Work instruction: Among the lines below, copy exactly those from the one with "Task: Click the FLASH 16 MB line" through the one with "Image resolution: width=224", counting both ends.

Available records:
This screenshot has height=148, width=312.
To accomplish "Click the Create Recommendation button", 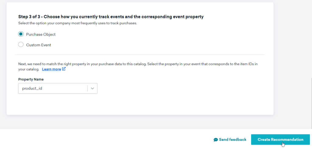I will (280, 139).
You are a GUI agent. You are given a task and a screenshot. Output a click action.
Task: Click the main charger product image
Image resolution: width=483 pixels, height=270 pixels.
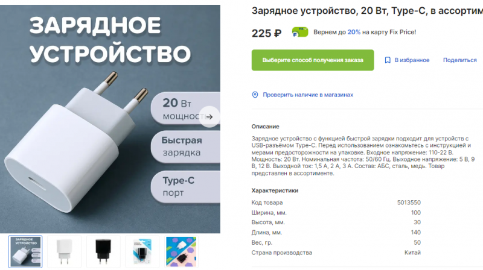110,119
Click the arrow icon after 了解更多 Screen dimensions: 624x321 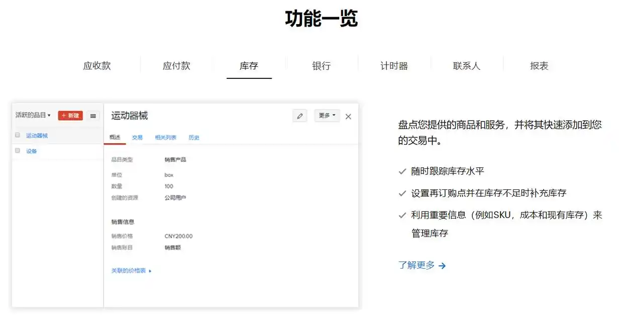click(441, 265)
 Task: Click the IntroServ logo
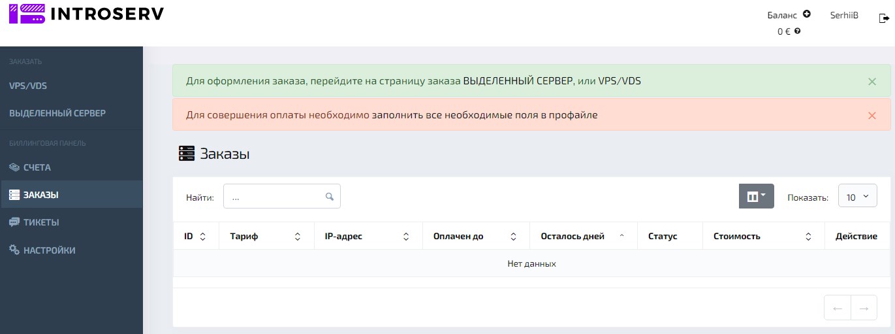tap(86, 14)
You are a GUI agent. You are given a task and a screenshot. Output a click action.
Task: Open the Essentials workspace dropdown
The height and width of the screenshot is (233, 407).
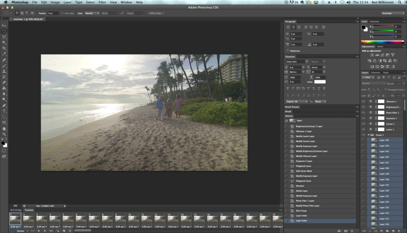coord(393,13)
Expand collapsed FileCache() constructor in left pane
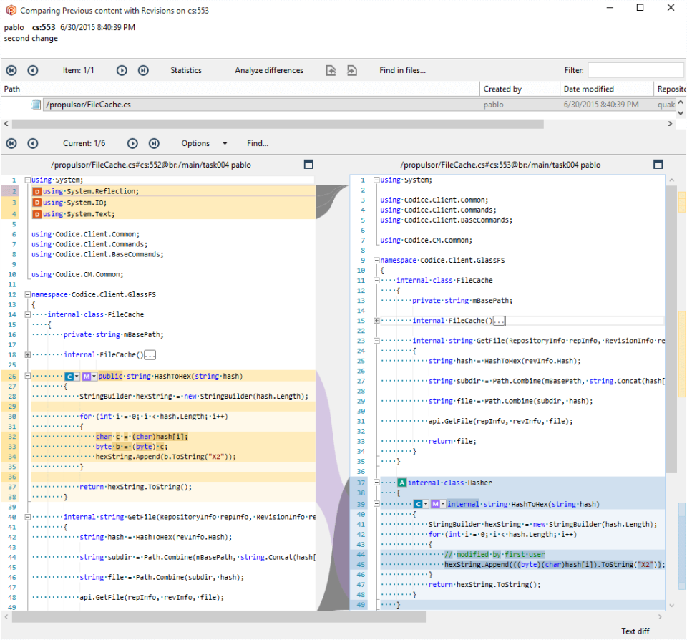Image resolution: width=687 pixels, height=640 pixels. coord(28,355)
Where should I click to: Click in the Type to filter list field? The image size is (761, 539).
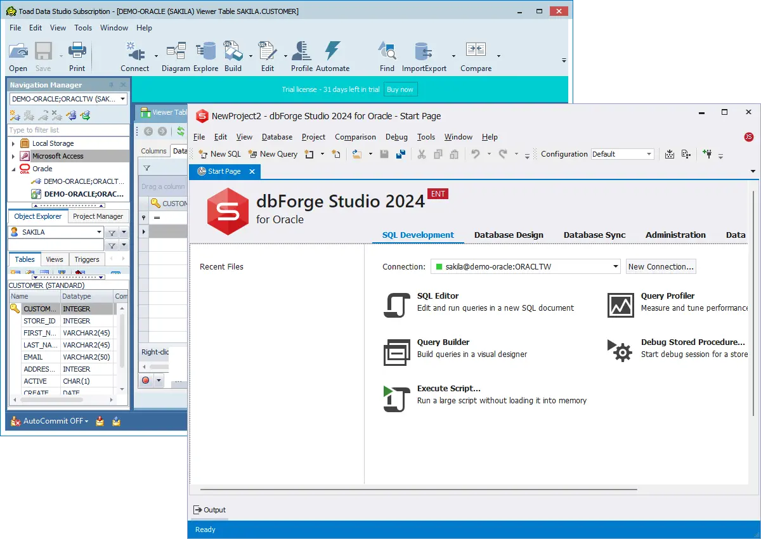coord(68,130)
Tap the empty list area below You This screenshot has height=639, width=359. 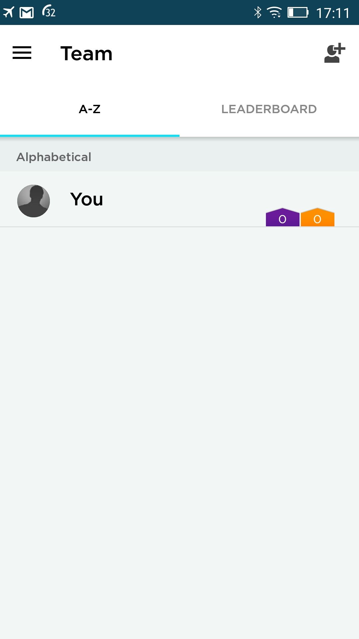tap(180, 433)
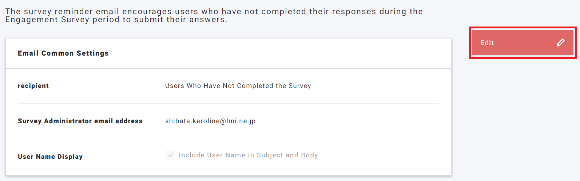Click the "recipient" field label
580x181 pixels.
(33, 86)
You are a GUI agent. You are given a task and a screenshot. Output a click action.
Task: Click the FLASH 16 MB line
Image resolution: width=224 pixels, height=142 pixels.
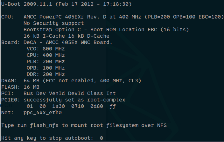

--

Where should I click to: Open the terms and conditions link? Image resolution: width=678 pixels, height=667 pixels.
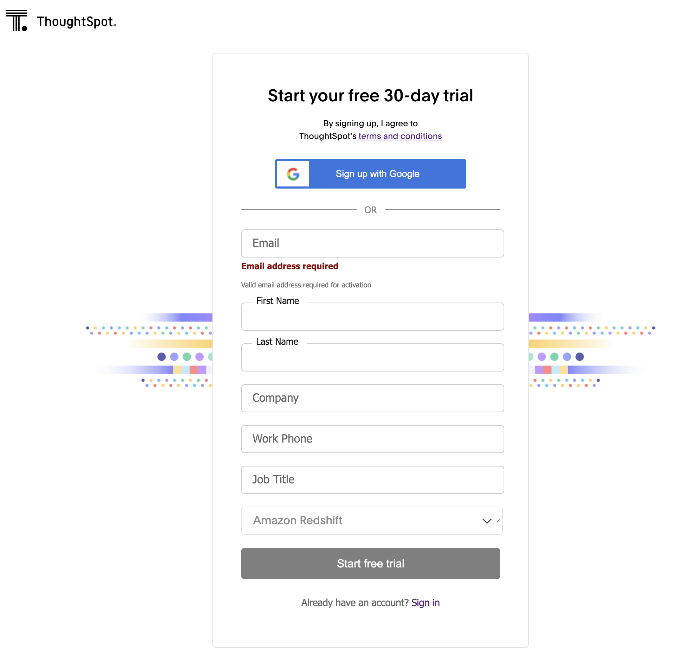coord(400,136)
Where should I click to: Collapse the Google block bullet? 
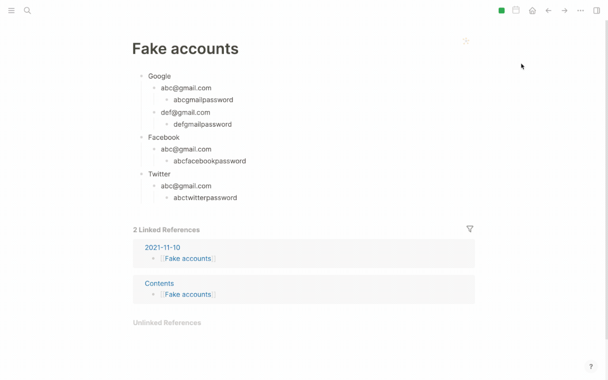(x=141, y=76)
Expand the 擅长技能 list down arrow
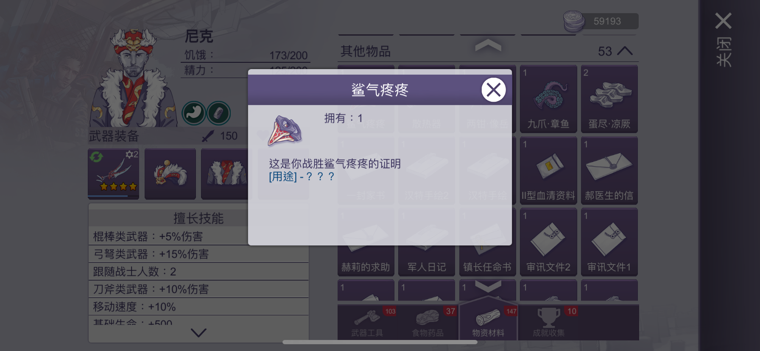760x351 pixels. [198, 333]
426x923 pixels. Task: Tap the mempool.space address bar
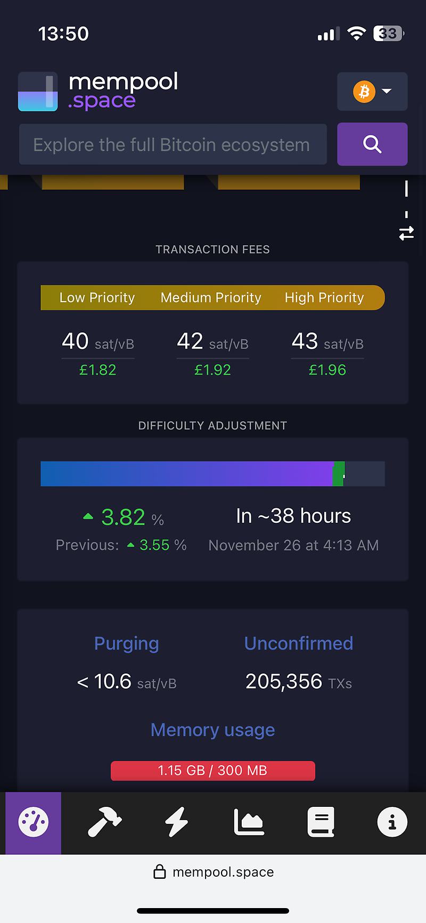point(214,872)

Solution to this problem:
Task: Click the FLASH 16 MB line
Image resolution: width=224 pixels, height=142 pixels.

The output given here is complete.